Parameters: experiment (Experiment) – The Experiment to plot using this view. title (str) – Set the plot title xlabel, ylabel (str) – Set the X and Y axis labels huelabel (str) – Set the label for the hue facet (in the legend) legend (bool) – Plot a legend for the color or hue facet? Defaults to True. sharex, sharey (bool) – If there are multiple subplots, should they share axes? Defaults to True. height (float) – The height of each row in inches. Default = 3.0 aspect (float) – The aspect ratio of each subplot. Default = 1.5 col_wrap (int) – If xfacet is set and yfacet is not set, you can “wrap” the subplots around so that they form a multi-row grid by setting col_wrap to the number of columns you want. sns_style ({“darkgrid”, “whitegrid”, “dark”, “white”, “ticks”}) – Which seaborn style to apply to the plot?

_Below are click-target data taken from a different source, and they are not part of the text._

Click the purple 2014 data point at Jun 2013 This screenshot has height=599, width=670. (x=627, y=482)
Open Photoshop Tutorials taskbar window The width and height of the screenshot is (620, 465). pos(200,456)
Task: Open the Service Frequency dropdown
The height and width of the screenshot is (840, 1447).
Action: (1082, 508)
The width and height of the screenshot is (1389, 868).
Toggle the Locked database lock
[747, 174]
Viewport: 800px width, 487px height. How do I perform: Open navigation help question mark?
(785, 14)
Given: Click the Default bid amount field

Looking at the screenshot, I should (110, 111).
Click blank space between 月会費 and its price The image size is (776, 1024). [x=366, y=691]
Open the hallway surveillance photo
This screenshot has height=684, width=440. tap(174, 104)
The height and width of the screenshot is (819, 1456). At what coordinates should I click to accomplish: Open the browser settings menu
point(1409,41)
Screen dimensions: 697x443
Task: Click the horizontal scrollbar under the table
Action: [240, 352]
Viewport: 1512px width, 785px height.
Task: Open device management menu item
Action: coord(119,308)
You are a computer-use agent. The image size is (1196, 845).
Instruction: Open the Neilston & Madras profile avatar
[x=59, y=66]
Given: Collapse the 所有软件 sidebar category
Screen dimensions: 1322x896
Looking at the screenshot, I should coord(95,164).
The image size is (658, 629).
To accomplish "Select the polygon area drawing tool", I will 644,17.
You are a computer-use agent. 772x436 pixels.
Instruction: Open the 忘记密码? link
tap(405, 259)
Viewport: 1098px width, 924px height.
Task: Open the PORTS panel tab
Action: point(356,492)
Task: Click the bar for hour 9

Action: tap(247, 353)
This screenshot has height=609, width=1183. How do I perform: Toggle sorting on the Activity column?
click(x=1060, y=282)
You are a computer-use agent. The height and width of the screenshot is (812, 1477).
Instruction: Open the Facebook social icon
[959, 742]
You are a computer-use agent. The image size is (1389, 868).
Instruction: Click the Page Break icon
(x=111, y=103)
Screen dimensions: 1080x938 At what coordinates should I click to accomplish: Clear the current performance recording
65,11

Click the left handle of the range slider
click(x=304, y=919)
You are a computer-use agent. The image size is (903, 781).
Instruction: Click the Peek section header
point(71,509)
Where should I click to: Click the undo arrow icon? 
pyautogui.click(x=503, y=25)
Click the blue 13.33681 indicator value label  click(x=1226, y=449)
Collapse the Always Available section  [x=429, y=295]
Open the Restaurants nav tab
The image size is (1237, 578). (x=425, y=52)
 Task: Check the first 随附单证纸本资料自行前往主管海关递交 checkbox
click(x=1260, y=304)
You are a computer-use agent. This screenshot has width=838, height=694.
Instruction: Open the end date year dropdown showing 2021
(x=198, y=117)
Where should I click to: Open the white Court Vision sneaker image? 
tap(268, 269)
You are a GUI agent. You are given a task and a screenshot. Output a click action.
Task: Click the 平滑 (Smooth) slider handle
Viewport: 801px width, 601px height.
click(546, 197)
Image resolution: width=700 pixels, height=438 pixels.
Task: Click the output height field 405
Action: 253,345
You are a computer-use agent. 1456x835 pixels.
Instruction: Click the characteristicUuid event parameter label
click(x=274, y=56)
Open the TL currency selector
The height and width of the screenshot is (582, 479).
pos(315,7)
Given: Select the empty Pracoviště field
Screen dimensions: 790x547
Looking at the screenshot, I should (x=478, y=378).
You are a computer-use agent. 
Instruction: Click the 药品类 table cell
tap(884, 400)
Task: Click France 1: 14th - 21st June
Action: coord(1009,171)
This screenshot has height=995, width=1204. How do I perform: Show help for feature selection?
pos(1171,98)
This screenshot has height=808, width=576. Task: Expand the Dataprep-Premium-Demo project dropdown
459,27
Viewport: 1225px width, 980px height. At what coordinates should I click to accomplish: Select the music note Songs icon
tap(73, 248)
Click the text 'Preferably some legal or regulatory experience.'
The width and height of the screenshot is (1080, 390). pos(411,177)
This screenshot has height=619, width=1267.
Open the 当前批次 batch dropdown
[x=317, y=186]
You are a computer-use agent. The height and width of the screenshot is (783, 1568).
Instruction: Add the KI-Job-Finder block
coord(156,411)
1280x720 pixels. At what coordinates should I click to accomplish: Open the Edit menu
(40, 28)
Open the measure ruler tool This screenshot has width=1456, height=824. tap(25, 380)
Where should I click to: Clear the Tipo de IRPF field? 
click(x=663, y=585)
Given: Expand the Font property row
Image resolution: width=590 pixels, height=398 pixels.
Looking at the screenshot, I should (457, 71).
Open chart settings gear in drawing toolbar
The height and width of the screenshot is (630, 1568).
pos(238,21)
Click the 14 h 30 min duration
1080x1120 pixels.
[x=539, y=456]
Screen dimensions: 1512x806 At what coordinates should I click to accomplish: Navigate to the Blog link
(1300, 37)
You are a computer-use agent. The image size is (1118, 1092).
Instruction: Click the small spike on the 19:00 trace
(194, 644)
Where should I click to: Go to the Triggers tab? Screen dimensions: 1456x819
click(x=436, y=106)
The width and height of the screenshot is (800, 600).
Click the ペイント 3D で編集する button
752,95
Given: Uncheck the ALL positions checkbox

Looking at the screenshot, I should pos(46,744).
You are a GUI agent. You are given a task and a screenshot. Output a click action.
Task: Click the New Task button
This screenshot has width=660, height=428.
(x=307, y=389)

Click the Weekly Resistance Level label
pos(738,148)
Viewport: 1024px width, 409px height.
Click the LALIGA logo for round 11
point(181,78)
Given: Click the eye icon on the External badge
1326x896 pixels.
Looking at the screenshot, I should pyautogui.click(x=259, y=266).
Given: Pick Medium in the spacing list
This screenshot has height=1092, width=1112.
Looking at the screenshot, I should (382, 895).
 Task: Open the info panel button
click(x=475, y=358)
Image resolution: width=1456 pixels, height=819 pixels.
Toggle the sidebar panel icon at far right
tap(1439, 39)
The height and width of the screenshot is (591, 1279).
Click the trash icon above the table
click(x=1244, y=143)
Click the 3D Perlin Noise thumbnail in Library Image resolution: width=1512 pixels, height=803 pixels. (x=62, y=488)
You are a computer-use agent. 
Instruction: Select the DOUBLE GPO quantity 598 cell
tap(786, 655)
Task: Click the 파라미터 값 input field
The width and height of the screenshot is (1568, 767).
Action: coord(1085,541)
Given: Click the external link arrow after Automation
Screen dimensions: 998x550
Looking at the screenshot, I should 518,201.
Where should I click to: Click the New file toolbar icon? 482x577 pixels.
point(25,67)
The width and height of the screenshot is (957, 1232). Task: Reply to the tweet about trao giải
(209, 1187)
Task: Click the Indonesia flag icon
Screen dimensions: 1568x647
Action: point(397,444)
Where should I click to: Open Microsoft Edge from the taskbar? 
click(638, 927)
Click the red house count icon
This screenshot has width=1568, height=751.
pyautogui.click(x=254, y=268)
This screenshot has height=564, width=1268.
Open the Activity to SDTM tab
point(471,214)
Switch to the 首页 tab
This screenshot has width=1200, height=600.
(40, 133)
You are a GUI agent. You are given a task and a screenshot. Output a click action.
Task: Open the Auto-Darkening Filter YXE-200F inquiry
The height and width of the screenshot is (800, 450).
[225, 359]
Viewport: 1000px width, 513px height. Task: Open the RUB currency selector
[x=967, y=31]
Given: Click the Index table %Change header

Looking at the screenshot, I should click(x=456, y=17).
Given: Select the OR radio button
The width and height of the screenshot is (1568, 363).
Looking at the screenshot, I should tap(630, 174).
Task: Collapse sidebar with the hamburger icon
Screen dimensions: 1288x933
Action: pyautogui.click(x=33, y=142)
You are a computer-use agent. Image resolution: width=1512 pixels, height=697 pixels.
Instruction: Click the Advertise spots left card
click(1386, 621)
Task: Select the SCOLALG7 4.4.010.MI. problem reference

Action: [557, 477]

Default is whitegrid. sns_context ({“paper”, “notebook”, “talk”, “poster”}) – Which seaborn context to use? Controls the scaling of plot elements such as tick labels and the legend. Default is talk. despine (Bool) – Remove the top and right axes from the plot? Default is True. min_quantile (float (>0.0 and <1.0, default = 0.001)) – Clip data that is less than this quantile. max_quantile (float (>0.0 and <1.0, default = 1.00)) – Clip data that is greater than this quantile. xlim, ylim ((float, float)) – Set the range of the plot’s axis. alpha (float (default = 0.25)) – The alpha blending value, between 0 (transparent) and 1 (opaque). s (int (default = 2)) – The size in points^2. marker (a matplotlib marker style, usually a string) – Specfies the glyph to draw for each point on the scatterplot. See matplotlib.markers for examples. Default: ‘o’ color (matplotlib color) – The color to plot the annotations. Overrides the default color cycle. plot_name (str) – If this IView can make multiple plots, plot_name is the name of the plot to make. Must be one of the values retrieved from enum_plots().